IoT Platform supports MQTT over WebSocket connections. You can first use the WebSocket protocol to establish a connection, and then use the MQTT protocol to communicate over the WebSocket connection.

Background information

WebSocket provides the following benefits:
  • Allows browser-based applications to establish persistent connections with the server.
  • Uses port 433, which allows messages to pass through most firewalls.

Procedure

  1. Prepare a certificate.

    The WebSocket protocol includes WebSocket and WebSocket Secure. WebSocket and WebSocket Secure are used for unencrypted and encrypted connections, respectively. Transport Layer Security (TLS) is used in WebSocket Secure connections. Like a TLS connection, a WebSocket Secure connection requires a root certificate.

  2. Develop a client.

    IoT Platform provides MQTT SDK for Java. You can use this client SDK and replace the URL with a URL that is used by WebSocket. For information about how to obtain MQTT SDKs for other programming languages or customize MQTT SDKs, see Open source MQTT client. Before you use MQTT SDKs, read the instructions and check whether WebSocket is supported.

  3. Establish a connection with IoT Platform.

    An MQTT over WebSocket connection has a different protocol and port number in the URL from an MQTT over TCP connection. An MQTT over WebSocket connection has the same parameters as an MQTT over TCP connection. Set the securemode parameter to 2 when you use WebSocket Secure. Set the securemode parameter to 3 when you use WebSocket.

    • Endpoint:Format: ${YourProductKey}.iot-as-mqtt.${YourRegionId}.aliyuncs.com.
      • Replace the ${YourProductKey} variable with the ProductKey of the product to which your device belongs. You can log on to the IoT Platform console and view the ProductKey on the Device Details page.
      • ${YourRegionId}:
    • Port number: 443.
    • Variable header: Keep Alive.

      The Keep Alive parameter must be included in the CONNECT packet. Valid values of the keep-alive time: 30 to 1,200 seconds. If the value of the Keep Alive parameter is not in this range, IoT Platform rejects the connection. We recommend that you set a value that is greater than 300 seconds. If the network connection is unstable, we recommend that you set the keep-alive period to a higher value.

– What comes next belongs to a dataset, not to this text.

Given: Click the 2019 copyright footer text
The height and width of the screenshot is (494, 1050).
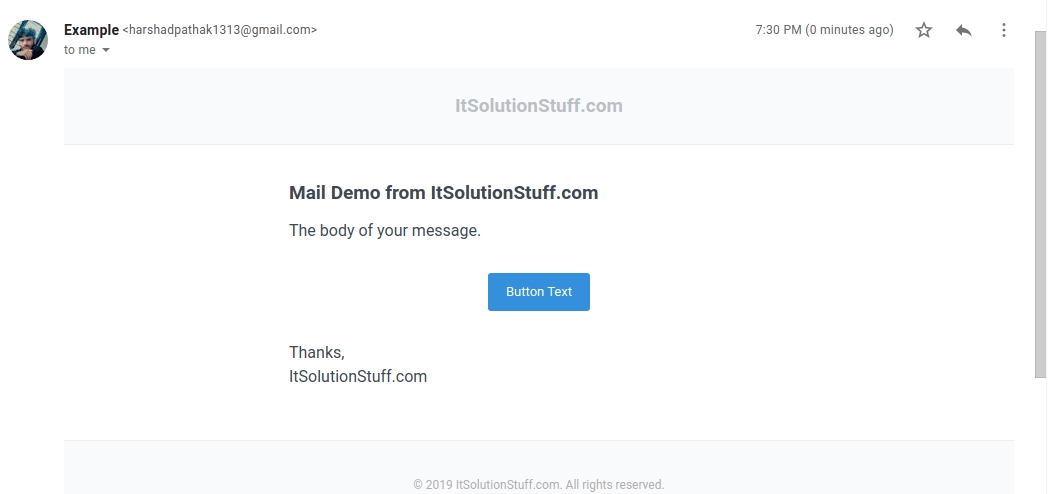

      In a keep-alive interval, the device must send at least one message, including ping requests.

      If IoT Platform does not receive a message within the keep-alive interval, the device is disconnected from IoT Platform and must reconnect to the server.

    • An MQTT Connect packet contains the following parameters:
      mqttClientId: clientId+"|securemode=3,signmethod=hmacsha1,timestamp=132323232|"
      mqttUsername: deviceName+"&"+productKey
      mqttPassword: sign_hmac(deviceSecret,content)sign. Sort the content parameters in alphabetical order and sign them by using the signature method. 
      content=Parameters sent to the server (productKey,deviceName,timestamp,clientId). Sort these parameters in alphabetical order and splice the parameters and parameter values.
      The field value varies based on the following operation types:
      • clientId: the ID of the client. The client ID can be up to 64 characters in length. We recommend that you use a MAC address or serial number (SN).
      • timestamp: optional. The current time in milliseconds.
      • mqttClientId: Parameters within the vertical bars (||) are extended parameters.
      • signmethod: the signature algorithm.
      • securemode: the secure mode. Valid values: 2 (WebSocket Secure) and 3 (WebSocket).

    The following examples show MQTT Connect packets with predefined parameter values:

    clientId=12345, deviceName=device, productKey=pk, timestamp=789, signmethod=hmacsha1, deviceSecret=secret
    • For a WebSocket connection:
      • Endpoint
        ws://pk.iot-as-mqtt.cn-shanghai.aliyuncs.com:443
      • Parameter
        mqttclientId=12345|securemode=3,signmethod=hmacsha1,timestamp=789|
        mqttUsername=device&pk
        mqttPasswrod=hmacsha1("secret","clientId12345deviceNamedeviceproductKeypktimestamp789").toHexString(); 
    • For a WebSocket Secure connection:
      • Endpoint
        wss://pk.iot-as-mqtt.cn-shanghai.aliyuncs.com:443
      • Parameter
        mqttclientId=12345|securemode=2,signmethod=hmacsha1,timestamp=789|
        mqttUsername=device&pk
        mqttPasswrod=hmacsha1("secret","clientId12345deviceNamedeviceproductKeypktimestamp789").toHexString();

    We recommend that you use Link SDK to connect devices to IoT Platform. For information about how to develop a custom device SDK for connection, see Examples of creating signatures for MQTT connections.